Text excerpt:
________________________________________

This makes it a bit more obvious that n takes on every value from [1,2] and ch takes on every value from ['a','b']. Just like with Maybe, we're extracting the elements from the monadic values and treating them like normal values and >>= takes care of the context for us. The context in this case is non-determinism.

Using lists with do notation really reminds me of something we've seen before. Check out the following piece of code:

ghci> [ (n,ch) | n <- [1,2], ch <- ['a','b'] ]
[(1,'a'),(1,'b'),(2,'a'),(2,'b')]

Yes! List comprehensions! In our do notation example, n became every result from [1,2] and for every such result, ch was assigned a result from ['a','b'] and then the final line put (n,ch) into a default context (a singleton list) to present it as the result without introducing any additional non-determinism. In this list comprehension, the same thing happened, only we didn't have to write return at the end to present (n,ch) as the result because the output part of a list comprehension did that for us.

In fact, list comprehensions are just syntactic sugar for using lists as monads. In the end, list comprehensions and lists in do notation translate to using >>= to do computations that feature non-determinism.

List comprehensions allow us to filter our output. For instance, we can filter a list of numbers to search only for that numbers whose digits contain a 7:

ghci> [ x | x <- [1..50], '7' `elem` show x ]
[7,17,27,37,47]

We apply show to x to turn our number into a string and then we check if the character '7' is part of that string. Pretty clever. To see how filtering in list comprehensions translates to the list monad, we have to check out the guard function and the MonadPlus type class. The MonadPlus type class is for monads that can also act as monoids. Here's its definition:

class Monad m => MonadPlus m where
    mzero :: m a
    mplus :: m a -> m a -> m a

mzero is synonymous to mempty from the Monoid type class and mplus corresponds to mappend. Because lists are monoids as well as monads, they can be made an instance of this type class:

instance MonadPlus [] where
    mzero = []
    mplus = (++)

________________________________________

Material provided:
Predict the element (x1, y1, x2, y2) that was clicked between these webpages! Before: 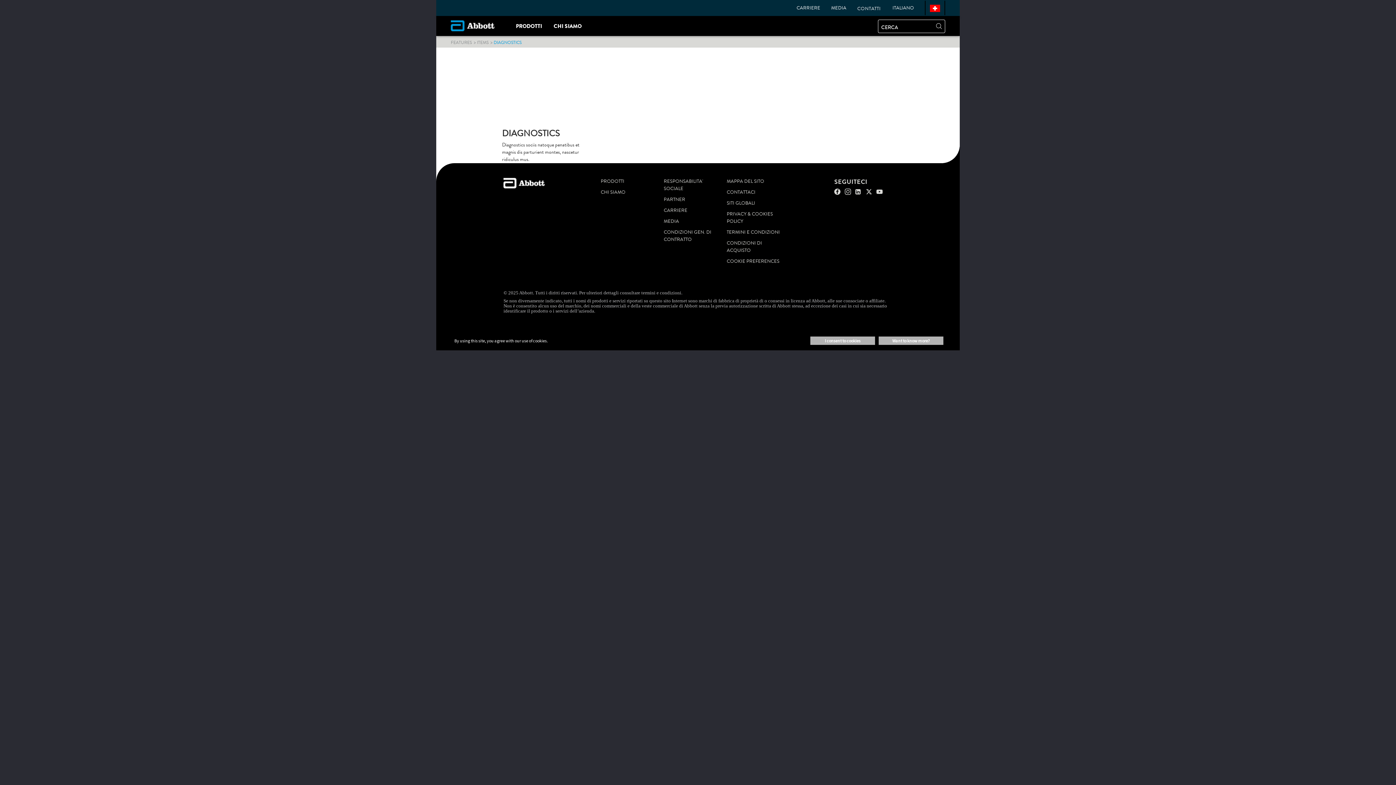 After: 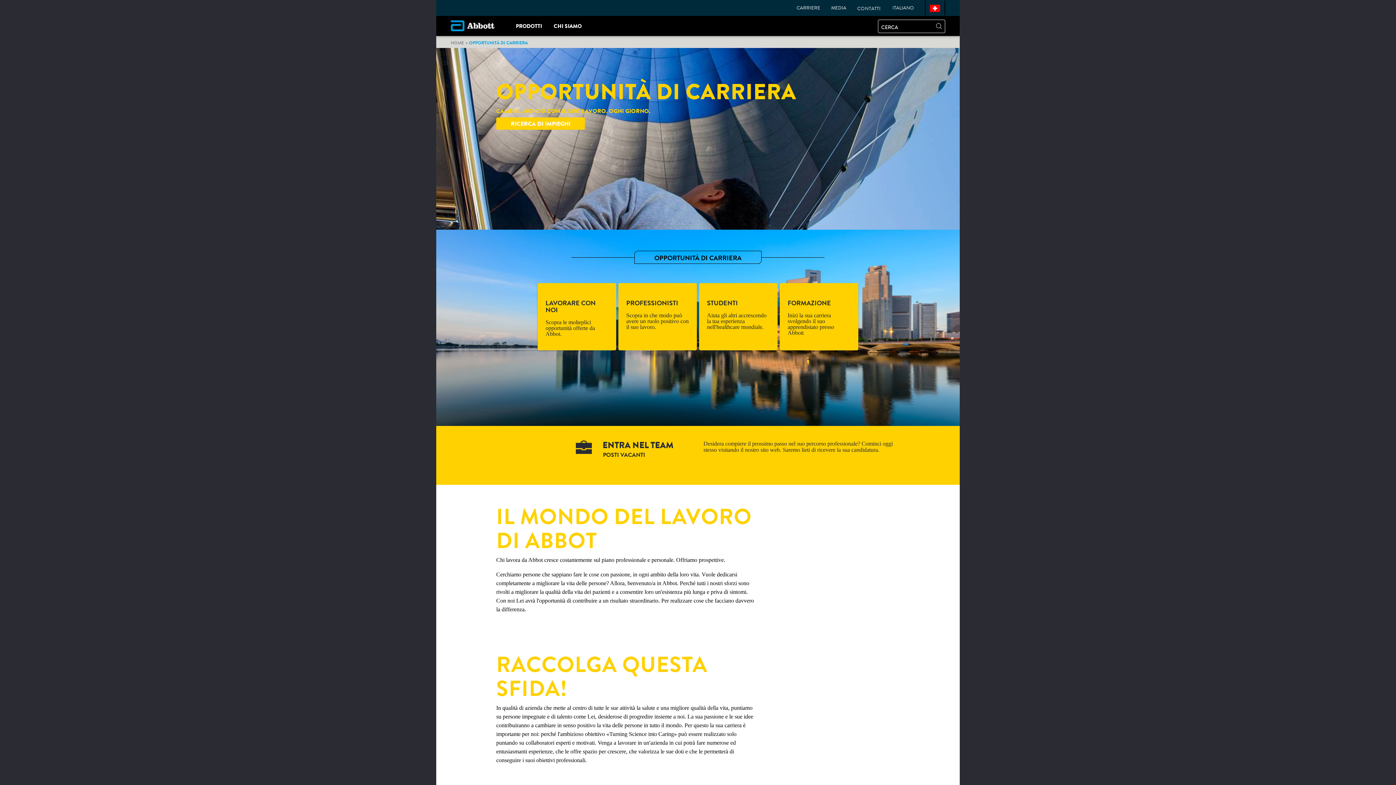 Action: bbox: (663, 206, 687, 214) label: CARRIERE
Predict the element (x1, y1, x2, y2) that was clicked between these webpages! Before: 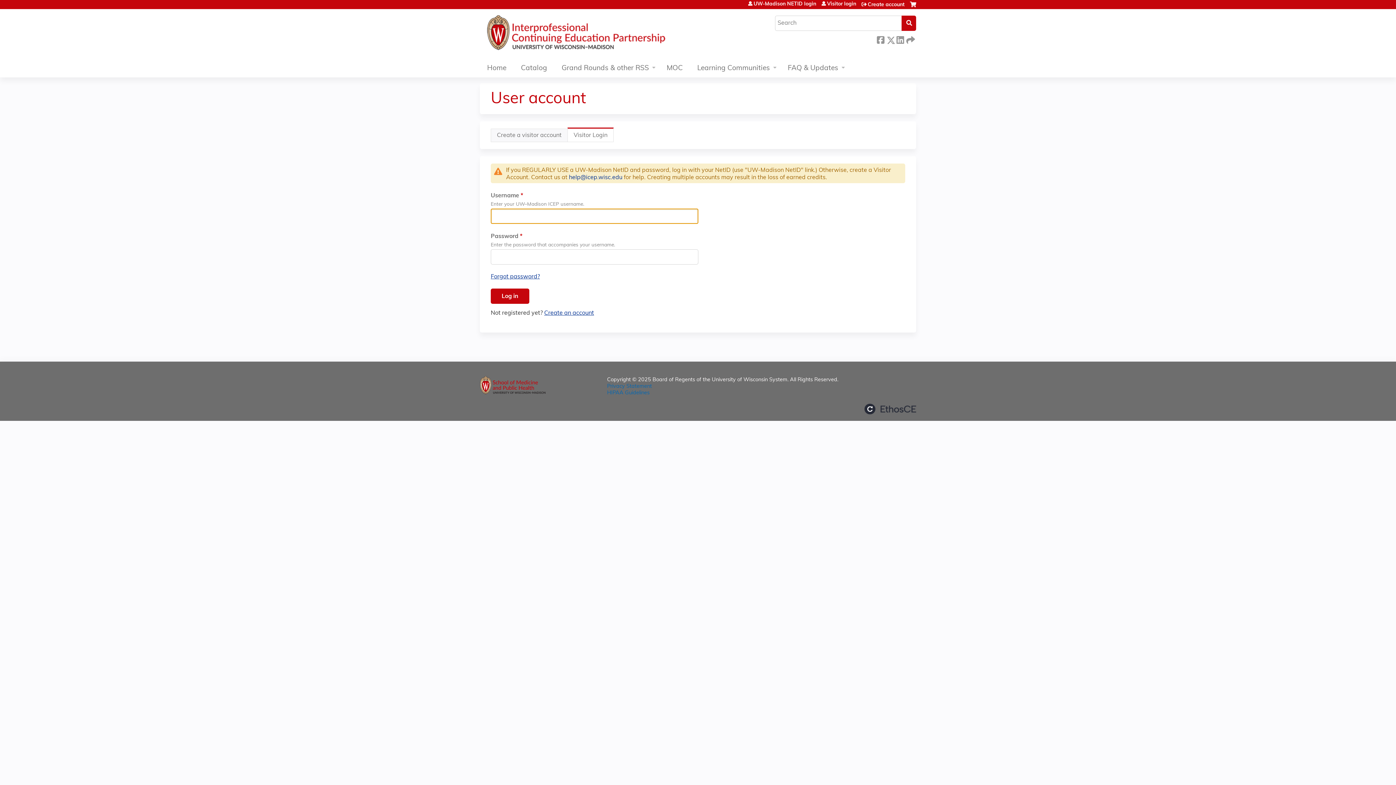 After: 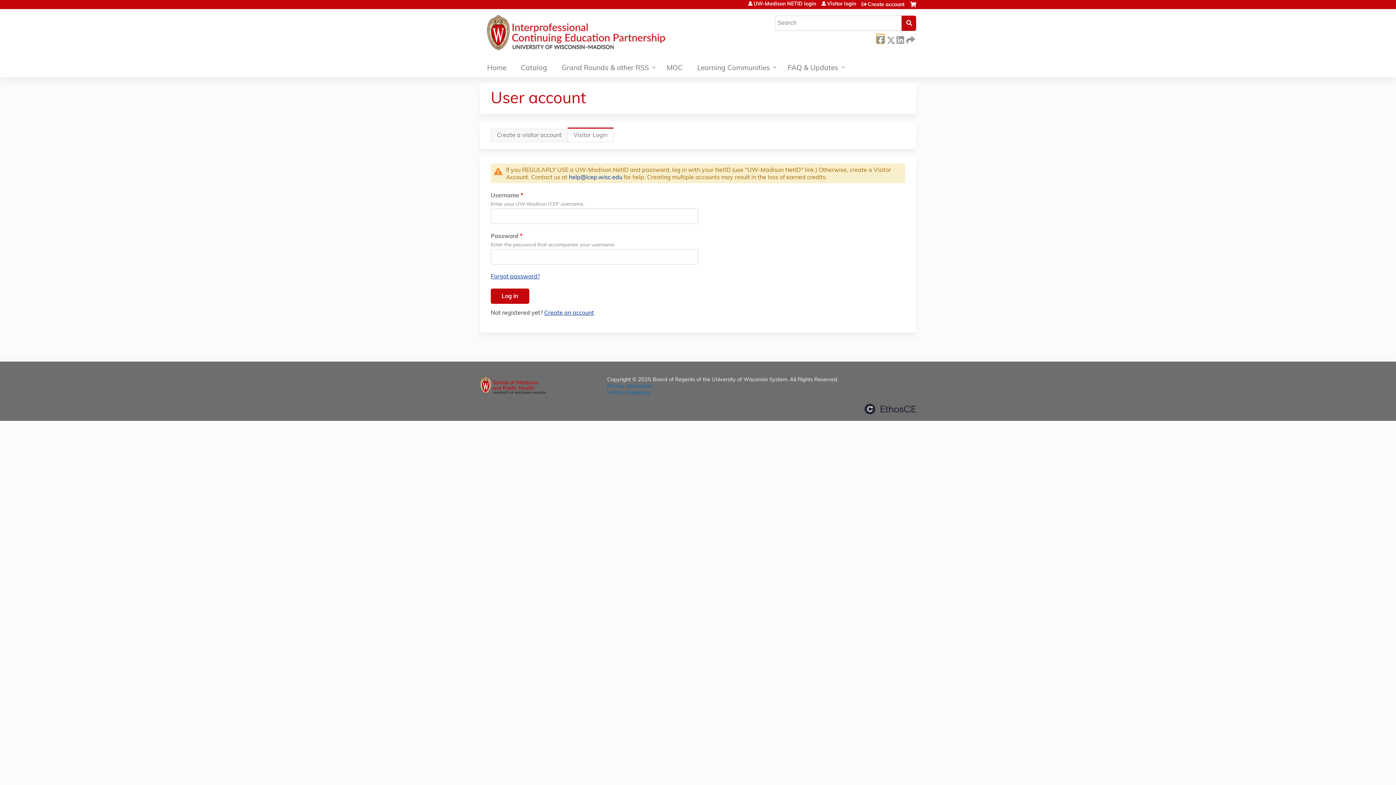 Action: bbox: (877, 34, 884, 43) label:  Facebook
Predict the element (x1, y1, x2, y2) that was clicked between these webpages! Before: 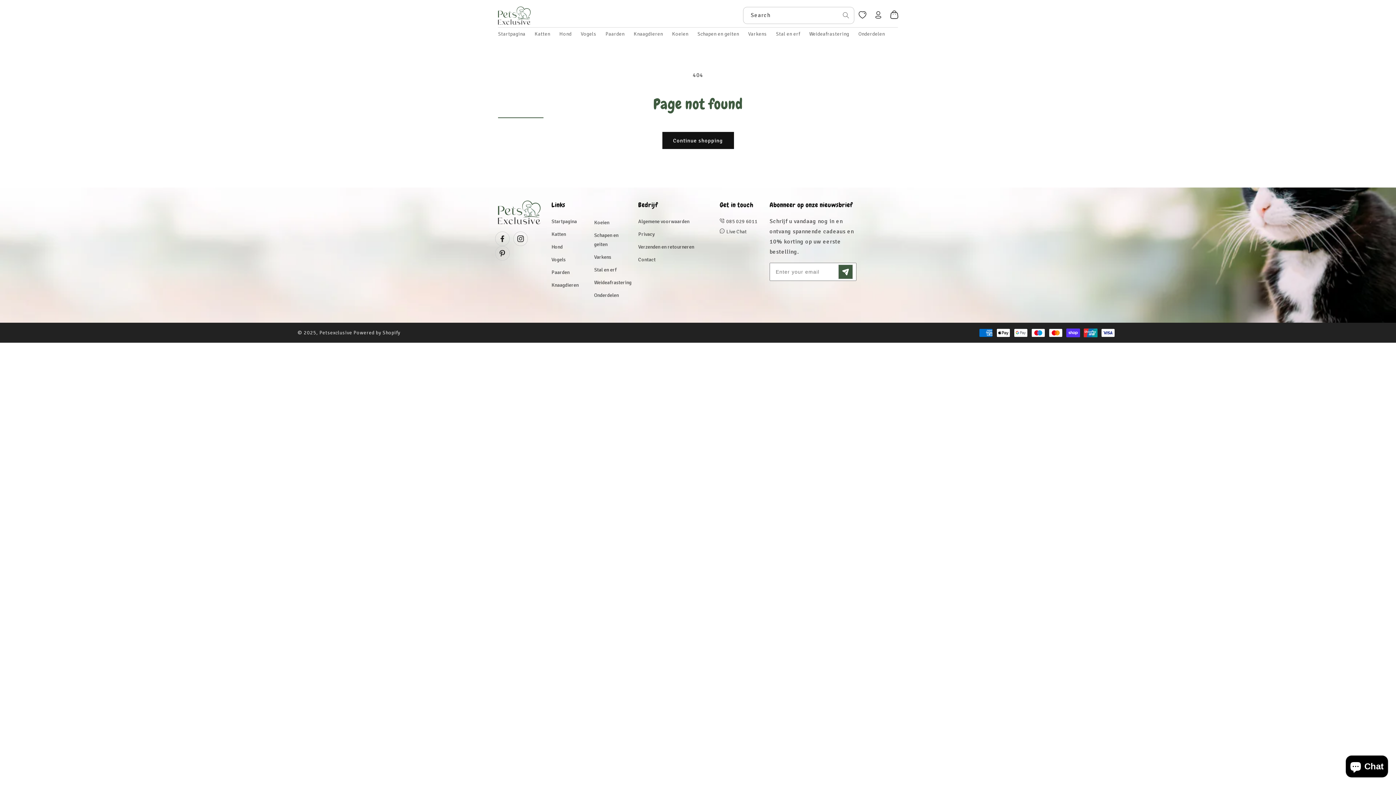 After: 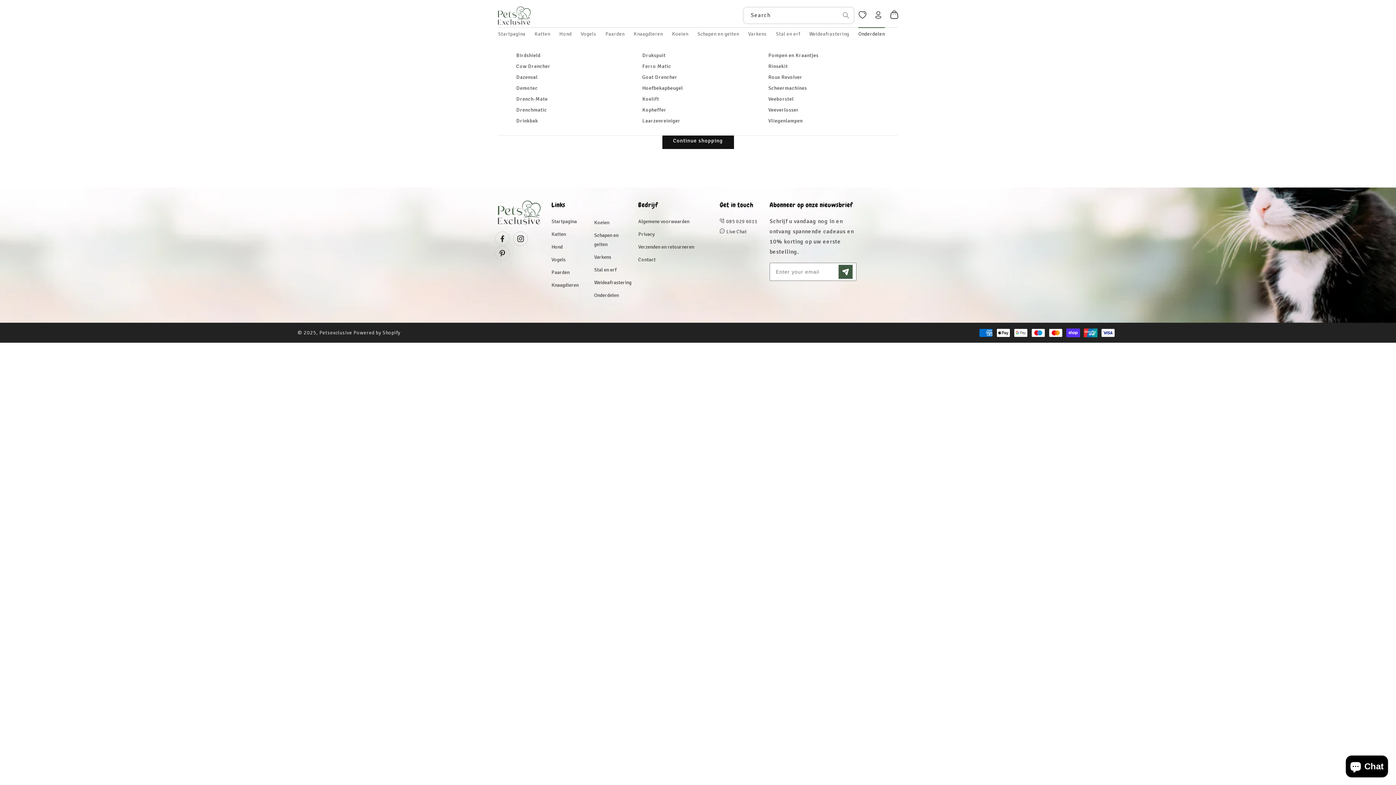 Action: bbox: (858, 27, 885, 41) label: Onderdelen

________________________________________

Challenges:
a: In the text on the Haskell list monad, write out the passage starting at "ghci> [ (n,ch)" and ending at "that feature non-determinism.", switching "singleton list" to "one-element list".
b: Answer these questions on the text about the Haskell list monad:
(i) What list results from filtering [1..50] for numbers whose digits contain a 7?
(ii) What is mzero synonymous with?
(iii) What is mplus defined as in the list instance of MonadPlus?
c: Carry on the text about the Haskell list monad from the point where it stops.
The lines are material separate from the text on the Haskell list monad.

Response list:
a:
ghci> [ (n,ch) | n <- [1,2], ch <- ['a','b'] ]
[(1,'a'),(1,'b'),(2,'a'),(2,'b')]

Yes! List comprehensions! In our do notation example, n became every result from [1,2] and for every such result, ch was assigned a result from ['a','b'] and then the final line put (n,ch) into a default context (a one-element list) to present it as the result without introducing any additional non-determinism. In this list comprehension, the same thing happened, only we didn't have to write return at the end to present (n,ch) as the result because the output part of a list comprehension did that for us.

In fact, list comprehensions are just syntactic sugar for using lists as monads. In the end, list comprehensions and lists in do notation translate to using >>= to do computations that feature non-determinism.

b:
(i) [7,17,27,37,47]
(ii) mempty from the Monoid type class
(iii) (++)

c:
For lists mzero represents a non-deterministic computation that has no results at all — a failed computation. mplus joins two non-deterministic values into one. The guard function is defined like this:

guard :: (MonadPlus m) => Bool -> m ()
guard True = return ()
guard False = mzero

It takes a boolean value and if it's True, takes a () and puts it in a minimal default context that still succeeds. Otherwise, it makes a failed monadic value. Here it is in action:

ghci> guard (5 > 2) :: Maybe ()
Just ()
ghci> guard (1 > 2) :: Maybe ()
Nothing
ghci> guard (5 > 2) :: [()]
[()]
ghci> guard (1 > 2) :: [()]
[]

Looks interesting, but how is it useful? In the list monad, we use it to filter out non-deterministic computations. Observe:

ghci> [1..50] >>= (\x -> guard ('7' `elem` show x) >> return x)
[7,17,27,37,47]

The result here is the same as the result of our previous list comprehension. How does guard achieve this? Let's first see how guard functions in conjunction with >>:

ghci> guard (5 > 2) >> return "cool" :: [String]
["cool"]
ghci> guard (1 > 2) >> return "cool" :: [String]
[]

If guard succeeds, the result contained within it is an empty tuple. So then, we use >> to ignore that empty tuple and present something else as the result. However, if guard fails, then so will the return later on, because feeding an empty list to a function with >>= always results in an empty list. A guard basically says: if this boolean is False then produce a failure right here, otherwise make a successful value that has a dummy result of () inside it. All this does is to allow the computation to continue.

Here's the previous example rewritten in do notation:

sevensOnly :: [Int]
sevensOnly = do
    x <- [1..50]
    guard ('7' `elem` show x)
    return x

Had we forgotten to present x as the final result by using return, the resulting list would just be a list of empty tuples. Here's this again in the form of a list comprehension:

ghci> [ x | x <- [1..50], '7' `elem` show x ]
[7,17,27,37,47]

So filtering in list comprehensions is the same as using guard.

A knight's quest

Here's a problem that really lends itself to being solved with non-determinism. Say you have a chess board and only one knight piece on it. We want to find out if the knight can reach a certain position in three moves. We'll just use a pair of numbers to represent the knight's position on the chess board. The first number will determine the column he's in and the second number will determine the row.

Let's make a type synonym for the knight's current position on the chess board:

type KnightPos = (Int,Int)

So let's say that the knight starts at (6,2). Can he get to (6,1) in exactly three moves? Let's see. If we start off at (6,2) what's the best move to make next? I know, how about all of them! We have non-determinism at our disposal, so instead of picking one move, let's just pick all of them at once. Here's a function that takes the knight's position and returns all of its next moves:

moveKnight :: KnightPos -> [KnightPos]
moveKnight (c,r) = do
    (c',r') <- [(c+2,r-1),(c+2,r+1),(c-2,r-1),(c-2,r+1)
               ,(c+1,r-2),(c+1,r+2),(c-1,r-2),(c-1,r+2)
               ]
    guard (c' `elem` [1..8] && r' `elem` [1..8])
    return (c',r')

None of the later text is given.